=== INPUT FOR THIS TASK ===
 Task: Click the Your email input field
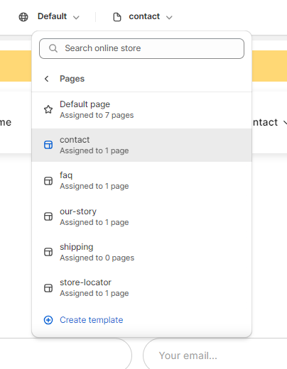[x=215, y=354]
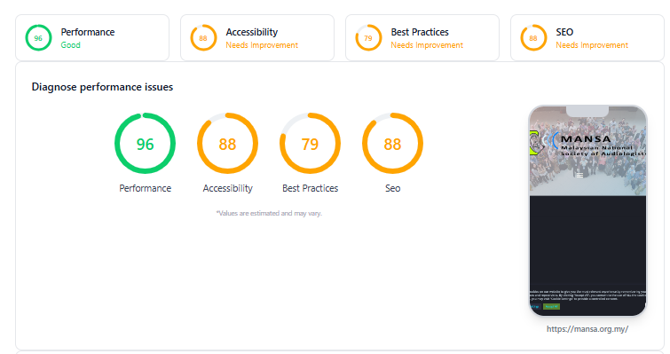This screenshot has width=670, height=354.
Task: Select the large Seo 88 gauge
Action: (392, 144)
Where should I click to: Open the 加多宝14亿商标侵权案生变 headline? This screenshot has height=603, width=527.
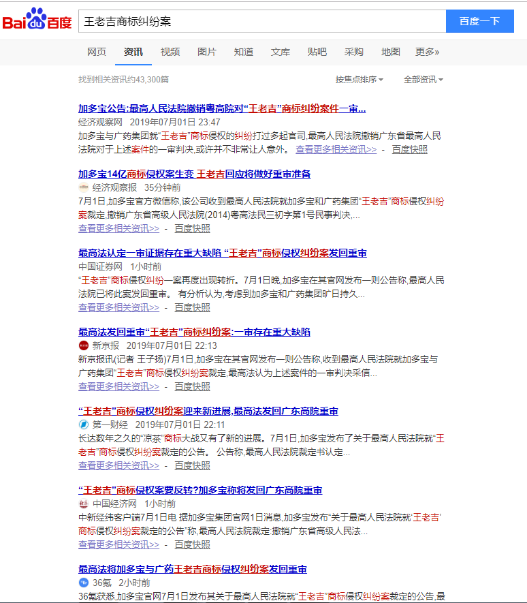(x=194, y=174)
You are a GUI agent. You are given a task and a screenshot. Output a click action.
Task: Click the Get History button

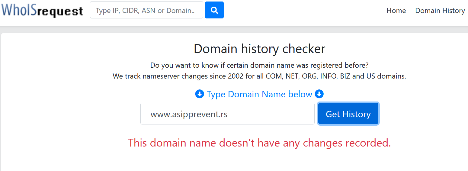[348, 114]
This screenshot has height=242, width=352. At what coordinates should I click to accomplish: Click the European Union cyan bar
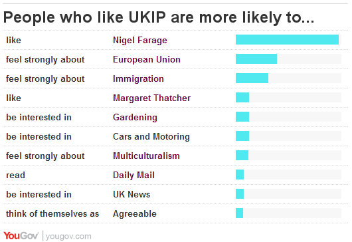(x=256, y=59)
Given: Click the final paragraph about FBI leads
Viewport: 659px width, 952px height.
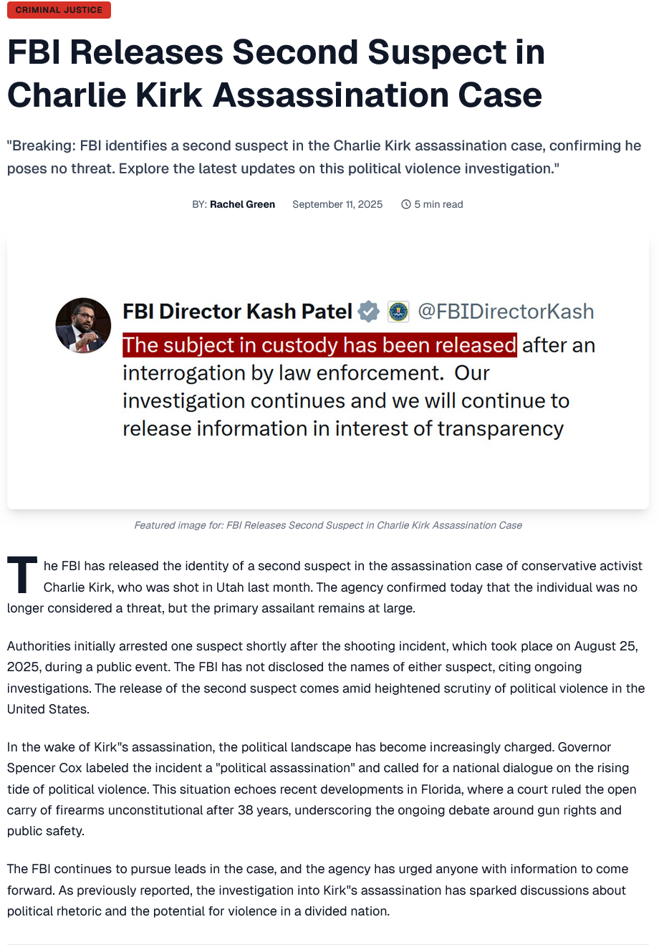Looking at the screenshot, I should [317, 890].
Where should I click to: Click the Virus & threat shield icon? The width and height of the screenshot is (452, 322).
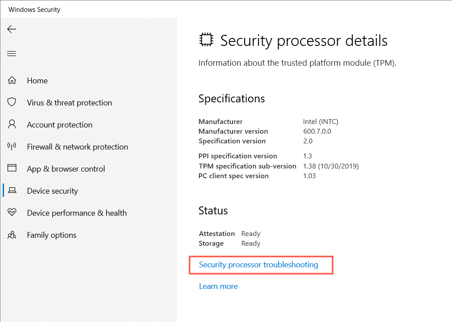pyautogui.click(x=12, y=102)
===
● **WHAT YOU ARE ASKED TO DO**: Your copy must hold exactly the lines from the one with "Where should I click to: Click" to the end of the records above, both included, and no pictures.

● **RESPONSE TO THIS EXERCISE**:
Where should I click to: Click the Virus & threat shield icon? The width and height of the screenshot is (452, 322).
pyautogui.click(x=12, y=102)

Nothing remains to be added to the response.